In Laplace's hands, this tendency for the curve to peak around a maximum at the mean value in the limit of large numbers came to be called the *central limit theorem*.

Today the principle of indifference (equiprobability assumption), the law of large numbers, and the central limit theorem are three of the fundamental postulates of probability.

Carl Friedrich Gauss showed that the normal probability distribution explains the "method of least squares," which had been used by many scientists to establish the most probable value of an experimental measurement. Gauss showed that the most probable value is the average value (the mean) when errors in observations are distributed randomly.

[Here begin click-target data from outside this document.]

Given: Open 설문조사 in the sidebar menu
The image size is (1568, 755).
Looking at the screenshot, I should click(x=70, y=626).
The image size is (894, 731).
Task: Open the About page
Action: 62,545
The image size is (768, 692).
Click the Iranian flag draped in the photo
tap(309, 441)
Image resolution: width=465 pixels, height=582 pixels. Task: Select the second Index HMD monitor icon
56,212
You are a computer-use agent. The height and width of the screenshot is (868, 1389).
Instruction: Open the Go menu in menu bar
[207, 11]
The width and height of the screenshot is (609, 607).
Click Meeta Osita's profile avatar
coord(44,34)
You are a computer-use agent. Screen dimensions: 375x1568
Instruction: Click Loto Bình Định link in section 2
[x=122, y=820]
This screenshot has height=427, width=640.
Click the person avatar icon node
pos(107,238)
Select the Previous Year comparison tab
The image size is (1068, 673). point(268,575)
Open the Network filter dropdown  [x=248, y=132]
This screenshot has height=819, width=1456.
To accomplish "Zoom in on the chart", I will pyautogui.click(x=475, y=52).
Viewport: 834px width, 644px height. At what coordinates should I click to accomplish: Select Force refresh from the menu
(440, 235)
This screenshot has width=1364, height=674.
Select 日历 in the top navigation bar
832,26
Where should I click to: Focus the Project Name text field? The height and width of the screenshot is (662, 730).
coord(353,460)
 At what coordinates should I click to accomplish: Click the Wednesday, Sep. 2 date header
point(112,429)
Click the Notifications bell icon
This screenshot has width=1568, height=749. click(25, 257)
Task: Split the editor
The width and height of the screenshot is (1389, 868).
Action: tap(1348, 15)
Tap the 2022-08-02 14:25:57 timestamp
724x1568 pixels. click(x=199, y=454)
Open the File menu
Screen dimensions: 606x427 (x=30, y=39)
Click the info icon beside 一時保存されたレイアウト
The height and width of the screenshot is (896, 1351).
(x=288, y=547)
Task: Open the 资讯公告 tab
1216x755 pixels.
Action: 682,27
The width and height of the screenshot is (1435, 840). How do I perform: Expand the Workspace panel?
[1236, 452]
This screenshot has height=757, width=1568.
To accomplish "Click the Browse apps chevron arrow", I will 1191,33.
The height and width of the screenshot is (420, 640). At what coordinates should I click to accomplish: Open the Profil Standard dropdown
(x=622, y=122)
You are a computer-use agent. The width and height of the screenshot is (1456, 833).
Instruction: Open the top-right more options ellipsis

Returning to de Moivre's original work, which was the chance occurrence of random events, it is very important to note that individual events are really random, despite their asymptotic approach to the normal distribution in the limit of large numbers of events. The material world itself is discrete and random, despite the idealization of the analytical continuous probability curve discovered first by de Moivre.